Purtill, of the NEA, agrees that state leaders must do more to recognize the connection between a strong economy and a well-educated labor force.
"When you talk about economic development, it starts with a highly educated population," Purtill says. "When you get to the point that Rhode Island kids can't afford to go to URI, CCRI, or RIC, there's a problem. One of the greatest things about RIC and CCRI especially is that they were supposed to be affordable. We can't let students that want to go to college become unable to afford it. I don't know how you let that happen."
The NEA has long been concerned about the dwindling state aid to the colleges and is planning to strongly oppose any additional aid cuts, Purtill says.
"We certainly don't support the governor's cuts to higher ed," Purtill says. "I see CCRI, for example, as a gem of Rhode Island because it provides everyone an opportunity to access higher education. But as these costs keep going up, it's going to be harder for Rhode Island kids to afford college."
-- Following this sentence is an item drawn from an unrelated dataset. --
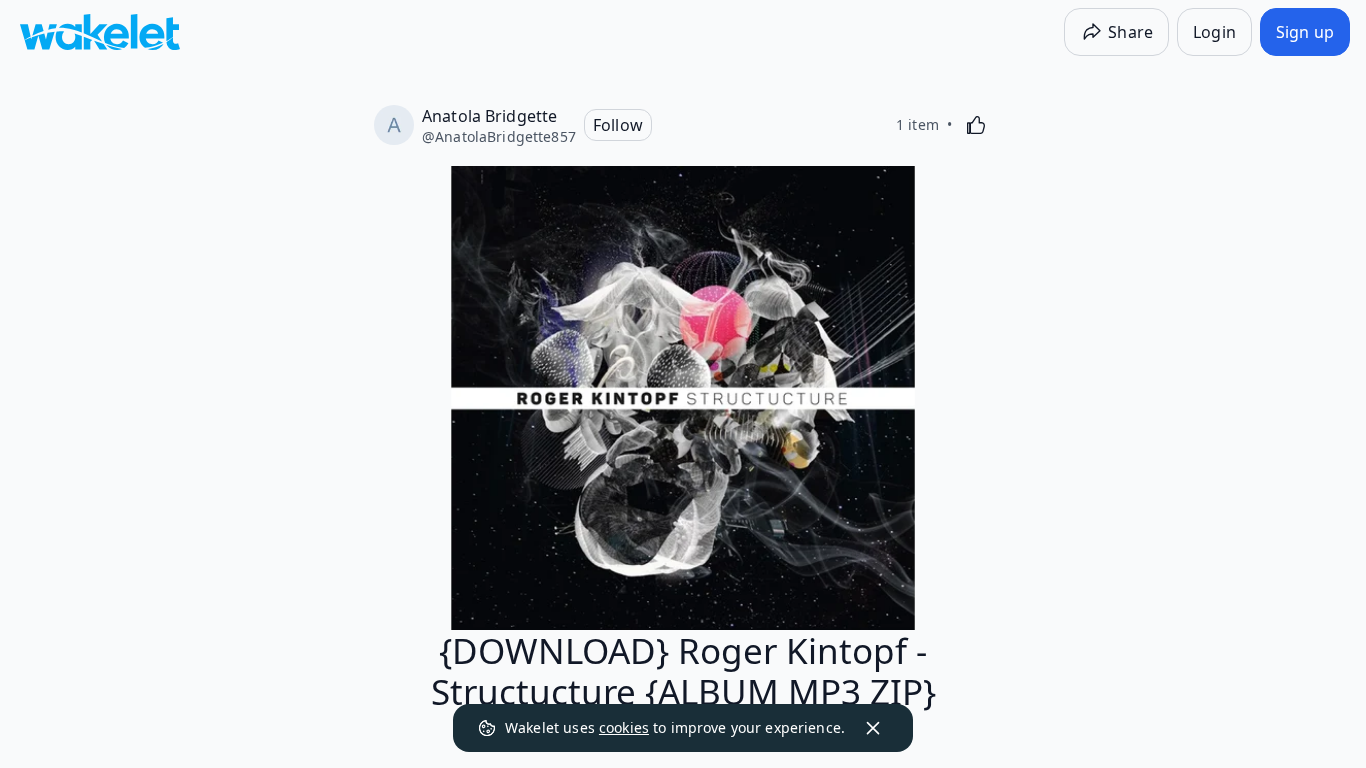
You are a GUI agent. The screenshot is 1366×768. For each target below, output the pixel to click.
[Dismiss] (873, 728)
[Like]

Advocates say that the state's undocumented immigrant teenagers, in particular, have the hardest time affording college because they don't qualify for in-state tuition.
State Representative Grace Diaz (D-Providence) wants to change that. She's proposing the Student Equal Opportunity Act, which would allow students who graduate from Rhode Island high schools to be eligible for in-state tuition, regardless of their immigration status, so long as they become legalized. Critics have assailed the idea as giving a "free ride" to illegals.
Jerzyk, who has written blog posts supporting Diaz's bill, says it's shameful to deny Rhode Island high school graduates an affordable college education. Undocumented students from Providence's poorest neighborhoods aren't likely to be able to afford international-student tuition rates or the cost of attending college outside Rhode Island. Jerzyk says he knows of high school valedictorians who had to choose a low-wage job over college classes because their immigration status proved an insurmountable barrier.
"We as a state have a choice: We can choose to ignore them or support their path to college," Jerzyk says. "The great driving force of both the Rhode Island and the country's economy for the last 200-plus years has been the vision and entrepreneurial passion of the immigrant class. These are the kinds of students who could be the face of the renewable-energy revolution, the information-technology revolution, the builders of underwater turbines. We can take that passion and we can ignite it, or we can contain it and these students will be an anchor on the state. It's up to our state government to decide."